課題 1:
本文について、次の問いに答えてください。
(a) 消費者ホットラインの電話番号は何番か。
(b) 被害に遭ったとき、最も重要なことは何か。
(c) 警視庁のページでは、インターネット上の取引は何であると書かれているか。

本文:
________

被害事例に学ぶ、高齢者のためのデジタルリテラシー

“もしも”のときに備えておこう!

ネット詐欺の被害に遭ってしまったときにやること、やってはいけないこと

 最近、筆者が所属するNPO法人デジタルリテラシー向上機構(DLIS)への問い合わせが急激に増えてきました。とはいえ、そのほとんどが被害に遭った後というケースです。

 ネット詐欺を含むサイバー犯罪は、お金を渡してしまった後に被害回復することがとても難しいという特徴があります。犯罪者は匿名性の高い手法を活用していることが多く、警察でも簡単に追跡できないのです。

 そのため、デジタルリテラシーを身に付けることが重要です。ネット詐欺に出会っても、例えば「宝くじに当たりました」というメールが届いたり、見知らぬ美男美女からSNSで口説かれたとしても詐欺であることに気付けば無視できます。

 警視庁が公開している「インターネット利用詐欺」ページで被害防止策が紹介されているのですが、「インターネット上の取引は、『自己責任』であることを忘れないようにしましょう」と書かれています。自分で自分の身を守る必要があるのです。

 とはいえ、被害に遭ってしまったら、対処するしかありません。

 まず、最も重要なのは証拠を削除しないことです。メールやSNSでやり取りしたメッセージ、アクセスしたウェブサイト、振り込み履歴など、全ての情報が必要になります。犯人が証拠を消してしまう可能性があるので、ダウンロードできるものはダウンロードし、できないものは画面キャプチャーを撮りましょう。証拠の取り方については、過去記事「慌てて消すのは逆効果! ネット詐欺に遭ったときの証拠保全」で紹介しているので、参照してください。

SNSなどでやり取りした証拠を残しておきましょう。他のスマートフォンで写真を撮る方法もOKです

 国民生活センターに相談しても良いでしょう。消費者ホットラインの電話番号は「188(いやや!)」です。その際、相談内容を具体的に伝えるようにしてください。日々、DLISの元に届くメールも、「詐欺に遭いました、どうしたらいいでしょうか」の1文だけで、何がなんだか分からない、ということも多いのです。

________

対象の行:
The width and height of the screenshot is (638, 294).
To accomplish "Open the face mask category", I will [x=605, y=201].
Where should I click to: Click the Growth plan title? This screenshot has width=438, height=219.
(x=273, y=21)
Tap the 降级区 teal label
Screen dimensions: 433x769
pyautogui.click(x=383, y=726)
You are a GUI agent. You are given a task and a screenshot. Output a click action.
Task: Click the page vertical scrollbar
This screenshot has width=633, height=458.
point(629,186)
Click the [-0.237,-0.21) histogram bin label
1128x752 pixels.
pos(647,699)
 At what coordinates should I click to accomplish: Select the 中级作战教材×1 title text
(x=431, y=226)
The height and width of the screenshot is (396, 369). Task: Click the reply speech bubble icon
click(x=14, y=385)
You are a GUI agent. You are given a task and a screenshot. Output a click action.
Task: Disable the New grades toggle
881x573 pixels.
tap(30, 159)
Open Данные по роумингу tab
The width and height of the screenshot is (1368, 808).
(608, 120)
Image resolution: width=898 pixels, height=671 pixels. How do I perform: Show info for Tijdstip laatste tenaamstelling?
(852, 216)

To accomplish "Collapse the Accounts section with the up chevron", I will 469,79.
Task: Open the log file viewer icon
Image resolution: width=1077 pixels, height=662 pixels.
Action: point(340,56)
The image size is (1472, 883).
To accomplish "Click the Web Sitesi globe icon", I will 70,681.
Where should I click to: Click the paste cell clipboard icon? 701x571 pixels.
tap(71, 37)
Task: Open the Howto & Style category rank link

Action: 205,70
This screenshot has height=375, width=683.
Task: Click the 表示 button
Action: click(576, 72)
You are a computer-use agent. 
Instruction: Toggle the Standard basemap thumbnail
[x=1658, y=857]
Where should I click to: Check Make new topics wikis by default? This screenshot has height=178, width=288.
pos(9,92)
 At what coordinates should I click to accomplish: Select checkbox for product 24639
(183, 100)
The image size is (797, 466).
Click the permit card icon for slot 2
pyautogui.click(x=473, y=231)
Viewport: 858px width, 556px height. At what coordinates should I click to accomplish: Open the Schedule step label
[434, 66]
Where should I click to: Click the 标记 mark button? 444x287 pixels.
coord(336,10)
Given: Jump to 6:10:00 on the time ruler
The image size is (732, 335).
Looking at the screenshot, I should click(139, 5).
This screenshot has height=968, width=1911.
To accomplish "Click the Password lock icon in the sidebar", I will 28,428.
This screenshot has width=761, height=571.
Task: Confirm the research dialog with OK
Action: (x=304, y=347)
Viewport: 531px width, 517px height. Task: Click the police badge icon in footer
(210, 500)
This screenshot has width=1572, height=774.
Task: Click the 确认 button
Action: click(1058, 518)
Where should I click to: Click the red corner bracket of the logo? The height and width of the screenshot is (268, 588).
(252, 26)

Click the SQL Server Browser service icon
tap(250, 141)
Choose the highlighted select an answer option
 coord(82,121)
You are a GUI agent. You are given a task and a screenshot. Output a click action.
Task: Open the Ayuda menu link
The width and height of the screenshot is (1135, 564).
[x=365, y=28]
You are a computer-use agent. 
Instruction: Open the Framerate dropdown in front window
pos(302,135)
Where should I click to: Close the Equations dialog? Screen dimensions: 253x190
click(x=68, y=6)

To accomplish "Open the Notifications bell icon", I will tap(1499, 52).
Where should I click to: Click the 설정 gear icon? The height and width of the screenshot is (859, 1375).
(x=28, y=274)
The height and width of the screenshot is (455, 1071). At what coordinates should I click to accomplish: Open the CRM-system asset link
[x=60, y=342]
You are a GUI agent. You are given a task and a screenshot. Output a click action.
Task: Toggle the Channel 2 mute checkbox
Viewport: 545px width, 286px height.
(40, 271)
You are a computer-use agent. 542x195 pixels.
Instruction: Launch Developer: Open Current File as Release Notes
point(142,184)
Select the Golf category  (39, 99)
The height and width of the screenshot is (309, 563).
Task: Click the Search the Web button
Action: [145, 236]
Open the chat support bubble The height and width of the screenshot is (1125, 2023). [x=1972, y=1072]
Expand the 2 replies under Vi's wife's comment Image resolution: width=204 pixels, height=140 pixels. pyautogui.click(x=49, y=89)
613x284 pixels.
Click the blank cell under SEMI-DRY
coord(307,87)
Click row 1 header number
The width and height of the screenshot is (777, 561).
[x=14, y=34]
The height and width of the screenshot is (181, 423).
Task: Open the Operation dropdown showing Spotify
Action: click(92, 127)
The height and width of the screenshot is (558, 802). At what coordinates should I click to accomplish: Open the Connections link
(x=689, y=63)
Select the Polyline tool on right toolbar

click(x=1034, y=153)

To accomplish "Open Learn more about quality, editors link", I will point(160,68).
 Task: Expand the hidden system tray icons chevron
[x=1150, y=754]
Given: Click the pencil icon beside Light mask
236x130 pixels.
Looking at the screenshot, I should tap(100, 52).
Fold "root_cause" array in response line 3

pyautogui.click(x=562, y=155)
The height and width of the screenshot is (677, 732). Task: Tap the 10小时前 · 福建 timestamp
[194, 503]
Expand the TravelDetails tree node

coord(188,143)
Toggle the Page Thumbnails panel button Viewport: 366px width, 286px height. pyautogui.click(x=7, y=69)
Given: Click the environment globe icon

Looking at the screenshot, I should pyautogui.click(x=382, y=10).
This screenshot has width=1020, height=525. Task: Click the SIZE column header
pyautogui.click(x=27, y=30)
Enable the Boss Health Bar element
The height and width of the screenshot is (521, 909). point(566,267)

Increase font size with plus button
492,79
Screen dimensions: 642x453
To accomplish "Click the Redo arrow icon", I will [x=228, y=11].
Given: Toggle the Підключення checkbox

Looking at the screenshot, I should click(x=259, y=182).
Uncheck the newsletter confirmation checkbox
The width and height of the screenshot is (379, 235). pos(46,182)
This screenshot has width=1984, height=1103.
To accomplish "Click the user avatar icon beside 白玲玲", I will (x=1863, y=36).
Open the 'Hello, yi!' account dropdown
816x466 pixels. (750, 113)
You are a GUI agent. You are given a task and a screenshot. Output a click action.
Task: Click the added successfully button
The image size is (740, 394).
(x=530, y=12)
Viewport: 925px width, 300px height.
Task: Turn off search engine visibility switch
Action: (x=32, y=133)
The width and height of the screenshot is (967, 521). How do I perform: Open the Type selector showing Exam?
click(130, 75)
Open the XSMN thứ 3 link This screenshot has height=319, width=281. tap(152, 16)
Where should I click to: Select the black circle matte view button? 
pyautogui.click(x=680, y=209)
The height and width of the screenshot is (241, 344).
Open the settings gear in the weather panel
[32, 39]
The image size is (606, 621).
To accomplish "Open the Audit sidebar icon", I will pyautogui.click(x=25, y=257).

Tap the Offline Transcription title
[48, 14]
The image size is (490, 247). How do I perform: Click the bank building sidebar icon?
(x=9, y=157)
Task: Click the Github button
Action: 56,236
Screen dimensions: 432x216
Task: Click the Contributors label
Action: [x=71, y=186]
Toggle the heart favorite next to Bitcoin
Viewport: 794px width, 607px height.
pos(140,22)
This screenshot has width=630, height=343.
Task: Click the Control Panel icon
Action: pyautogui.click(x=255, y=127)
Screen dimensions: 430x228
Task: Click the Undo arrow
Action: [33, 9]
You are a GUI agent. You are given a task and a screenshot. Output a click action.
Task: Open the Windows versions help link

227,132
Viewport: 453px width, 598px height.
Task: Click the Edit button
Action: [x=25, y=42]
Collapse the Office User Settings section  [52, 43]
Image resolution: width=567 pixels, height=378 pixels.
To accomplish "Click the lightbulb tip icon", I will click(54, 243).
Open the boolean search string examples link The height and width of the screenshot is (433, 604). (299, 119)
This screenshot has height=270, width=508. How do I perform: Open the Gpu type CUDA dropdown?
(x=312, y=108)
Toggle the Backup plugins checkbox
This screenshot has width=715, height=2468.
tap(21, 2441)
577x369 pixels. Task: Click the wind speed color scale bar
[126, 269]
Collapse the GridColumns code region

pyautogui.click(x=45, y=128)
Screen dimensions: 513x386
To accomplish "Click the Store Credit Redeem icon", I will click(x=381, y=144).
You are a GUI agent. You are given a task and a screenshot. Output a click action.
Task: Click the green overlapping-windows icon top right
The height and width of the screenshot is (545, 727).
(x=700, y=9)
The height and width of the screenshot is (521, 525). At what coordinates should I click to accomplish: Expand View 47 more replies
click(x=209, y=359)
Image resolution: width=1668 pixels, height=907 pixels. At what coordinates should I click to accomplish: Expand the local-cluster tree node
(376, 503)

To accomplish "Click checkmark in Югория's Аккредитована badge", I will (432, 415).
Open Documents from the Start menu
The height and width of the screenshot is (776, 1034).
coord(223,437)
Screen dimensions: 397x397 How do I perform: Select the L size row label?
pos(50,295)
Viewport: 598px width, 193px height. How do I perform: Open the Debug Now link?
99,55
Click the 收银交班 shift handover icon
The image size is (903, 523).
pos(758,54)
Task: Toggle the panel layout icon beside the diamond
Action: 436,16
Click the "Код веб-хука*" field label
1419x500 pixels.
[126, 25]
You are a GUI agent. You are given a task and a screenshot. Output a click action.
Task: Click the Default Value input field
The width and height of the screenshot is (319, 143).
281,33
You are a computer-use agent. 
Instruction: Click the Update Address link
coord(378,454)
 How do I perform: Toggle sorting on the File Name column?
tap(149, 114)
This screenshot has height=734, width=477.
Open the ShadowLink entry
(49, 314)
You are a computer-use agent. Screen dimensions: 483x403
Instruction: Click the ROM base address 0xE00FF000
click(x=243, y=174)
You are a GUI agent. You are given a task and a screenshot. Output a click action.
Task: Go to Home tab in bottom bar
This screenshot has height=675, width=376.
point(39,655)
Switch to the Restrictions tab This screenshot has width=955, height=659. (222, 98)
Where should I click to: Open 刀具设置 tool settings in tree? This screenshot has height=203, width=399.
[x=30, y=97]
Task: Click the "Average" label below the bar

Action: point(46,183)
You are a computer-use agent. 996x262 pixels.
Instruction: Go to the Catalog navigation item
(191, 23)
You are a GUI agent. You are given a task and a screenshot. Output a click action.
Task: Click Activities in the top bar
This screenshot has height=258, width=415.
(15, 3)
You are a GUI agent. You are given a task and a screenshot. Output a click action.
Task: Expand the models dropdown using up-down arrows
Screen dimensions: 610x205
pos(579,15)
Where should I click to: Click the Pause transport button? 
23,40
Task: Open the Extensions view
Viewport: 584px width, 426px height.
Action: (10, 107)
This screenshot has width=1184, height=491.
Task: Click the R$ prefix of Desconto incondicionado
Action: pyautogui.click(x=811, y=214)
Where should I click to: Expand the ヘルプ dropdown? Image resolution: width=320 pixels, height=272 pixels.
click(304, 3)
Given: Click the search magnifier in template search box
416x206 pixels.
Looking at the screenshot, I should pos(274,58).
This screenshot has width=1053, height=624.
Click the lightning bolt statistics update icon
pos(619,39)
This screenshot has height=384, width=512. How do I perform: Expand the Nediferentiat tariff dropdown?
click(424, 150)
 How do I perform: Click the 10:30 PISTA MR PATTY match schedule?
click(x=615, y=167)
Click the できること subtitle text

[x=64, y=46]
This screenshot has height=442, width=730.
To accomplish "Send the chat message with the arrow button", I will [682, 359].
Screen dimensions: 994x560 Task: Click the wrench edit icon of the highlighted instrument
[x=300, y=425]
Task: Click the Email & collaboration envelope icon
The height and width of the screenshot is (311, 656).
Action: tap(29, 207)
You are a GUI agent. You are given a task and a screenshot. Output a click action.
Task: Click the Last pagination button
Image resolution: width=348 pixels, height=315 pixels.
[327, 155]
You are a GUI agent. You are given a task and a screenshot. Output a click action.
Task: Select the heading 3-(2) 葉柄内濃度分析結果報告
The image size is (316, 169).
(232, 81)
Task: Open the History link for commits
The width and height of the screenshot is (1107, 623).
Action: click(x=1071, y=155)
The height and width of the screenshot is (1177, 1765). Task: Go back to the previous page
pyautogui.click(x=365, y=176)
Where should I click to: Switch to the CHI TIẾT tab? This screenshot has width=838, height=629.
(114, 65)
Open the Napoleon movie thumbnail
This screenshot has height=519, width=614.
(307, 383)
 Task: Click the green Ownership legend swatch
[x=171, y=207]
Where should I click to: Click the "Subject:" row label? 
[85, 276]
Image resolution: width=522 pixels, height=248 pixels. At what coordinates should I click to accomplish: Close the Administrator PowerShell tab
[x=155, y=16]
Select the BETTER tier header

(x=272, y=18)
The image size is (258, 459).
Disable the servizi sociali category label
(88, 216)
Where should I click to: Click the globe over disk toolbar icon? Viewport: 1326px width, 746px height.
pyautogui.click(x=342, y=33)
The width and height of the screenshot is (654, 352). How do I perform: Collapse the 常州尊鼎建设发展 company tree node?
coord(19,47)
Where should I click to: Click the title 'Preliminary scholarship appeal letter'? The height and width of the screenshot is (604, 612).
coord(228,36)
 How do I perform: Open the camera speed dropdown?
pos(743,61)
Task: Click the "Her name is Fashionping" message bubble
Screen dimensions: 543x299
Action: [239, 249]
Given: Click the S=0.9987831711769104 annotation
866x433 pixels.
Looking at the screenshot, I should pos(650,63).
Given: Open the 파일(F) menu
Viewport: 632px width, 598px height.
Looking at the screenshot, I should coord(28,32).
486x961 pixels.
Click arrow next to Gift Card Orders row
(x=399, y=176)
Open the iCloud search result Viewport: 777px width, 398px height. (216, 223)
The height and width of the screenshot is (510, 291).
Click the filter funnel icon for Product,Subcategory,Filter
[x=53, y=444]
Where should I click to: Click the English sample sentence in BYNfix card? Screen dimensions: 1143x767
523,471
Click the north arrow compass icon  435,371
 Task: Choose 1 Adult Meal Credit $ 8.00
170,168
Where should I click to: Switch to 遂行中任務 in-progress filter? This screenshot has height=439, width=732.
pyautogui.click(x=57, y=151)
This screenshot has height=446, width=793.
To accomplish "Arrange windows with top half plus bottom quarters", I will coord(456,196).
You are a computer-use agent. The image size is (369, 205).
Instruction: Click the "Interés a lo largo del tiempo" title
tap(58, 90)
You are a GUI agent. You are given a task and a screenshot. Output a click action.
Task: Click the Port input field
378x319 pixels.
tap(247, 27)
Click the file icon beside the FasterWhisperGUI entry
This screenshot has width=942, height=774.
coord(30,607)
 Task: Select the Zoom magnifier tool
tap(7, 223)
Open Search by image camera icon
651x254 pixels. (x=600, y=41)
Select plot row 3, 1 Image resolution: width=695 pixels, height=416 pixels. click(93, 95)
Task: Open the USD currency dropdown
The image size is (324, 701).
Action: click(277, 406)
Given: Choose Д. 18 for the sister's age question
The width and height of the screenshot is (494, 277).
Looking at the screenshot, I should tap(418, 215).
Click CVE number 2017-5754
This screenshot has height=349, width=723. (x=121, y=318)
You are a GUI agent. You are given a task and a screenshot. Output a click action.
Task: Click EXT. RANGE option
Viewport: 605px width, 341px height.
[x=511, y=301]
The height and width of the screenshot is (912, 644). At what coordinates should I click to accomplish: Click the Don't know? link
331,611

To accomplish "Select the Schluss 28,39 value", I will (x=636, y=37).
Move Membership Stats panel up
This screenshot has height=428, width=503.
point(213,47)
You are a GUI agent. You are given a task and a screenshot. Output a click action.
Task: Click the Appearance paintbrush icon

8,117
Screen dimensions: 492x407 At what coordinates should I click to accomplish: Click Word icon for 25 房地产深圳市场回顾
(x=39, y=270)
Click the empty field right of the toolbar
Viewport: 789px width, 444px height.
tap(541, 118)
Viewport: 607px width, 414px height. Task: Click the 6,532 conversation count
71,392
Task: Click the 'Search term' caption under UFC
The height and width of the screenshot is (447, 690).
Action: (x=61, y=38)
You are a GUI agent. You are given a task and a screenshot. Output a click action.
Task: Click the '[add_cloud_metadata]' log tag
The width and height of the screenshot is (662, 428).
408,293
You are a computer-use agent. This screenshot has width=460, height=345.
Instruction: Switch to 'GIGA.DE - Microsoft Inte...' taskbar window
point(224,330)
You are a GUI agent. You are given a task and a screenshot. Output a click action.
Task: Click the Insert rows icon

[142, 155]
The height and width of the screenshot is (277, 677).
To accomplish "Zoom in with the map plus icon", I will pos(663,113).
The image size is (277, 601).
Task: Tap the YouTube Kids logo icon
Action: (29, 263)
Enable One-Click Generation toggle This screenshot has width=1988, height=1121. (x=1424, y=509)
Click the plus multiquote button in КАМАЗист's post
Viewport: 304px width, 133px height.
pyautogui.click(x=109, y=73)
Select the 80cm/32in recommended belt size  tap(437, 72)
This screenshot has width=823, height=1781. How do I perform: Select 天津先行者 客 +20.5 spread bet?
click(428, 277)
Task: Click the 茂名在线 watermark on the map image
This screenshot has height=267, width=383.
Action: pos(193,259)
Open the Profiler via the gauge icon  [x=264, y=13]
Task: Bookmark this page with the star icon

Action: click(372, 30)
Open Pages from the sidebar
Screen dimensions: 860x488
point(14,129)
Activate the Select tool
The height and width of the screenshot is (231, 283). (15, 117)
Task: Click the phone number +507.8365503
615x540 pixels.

________

課題 2: 本文ではなく行のほうで、「Click the plus」を含む行から始まり最後の行で終わる範囲を書き直してください。「icon」を「symbol」に入れ替え、ほかは変えないでください。

解答例 1:
(a) 188
(b) 証拠を削除しないこと
(c) 『自己責任』

解答例 2:
Click the plus multiquote button in КАМАЗист's post
Viewport: 304px width, 133px height.
pyautogui.click(x=109, y=73)
Select the 80cm/32in recommended belt size  tap(437, 72)
This screenshot has width=823, height=1781. How do I perform: Select 天津先行者 客 +20.5 spread bet?
click(428, 277)
Task: Click the 茂名在线 watermark on the map image
This screenshot has height=267, width=383.
Action: pos(193,259)
Open the Profiler via the gauge symbol  [x=264, y=13]
Task: Bookmark this page with the star symbol

Action: click(372, 30)
Open Pages from the sidebar
Screen dimensions: 860x488
point(14,129)
Activate the Select tool
The height and width of the screenshot is (231, 283). (15, 117)
Task: Click the phone number +507.8365503
615x540 pixels.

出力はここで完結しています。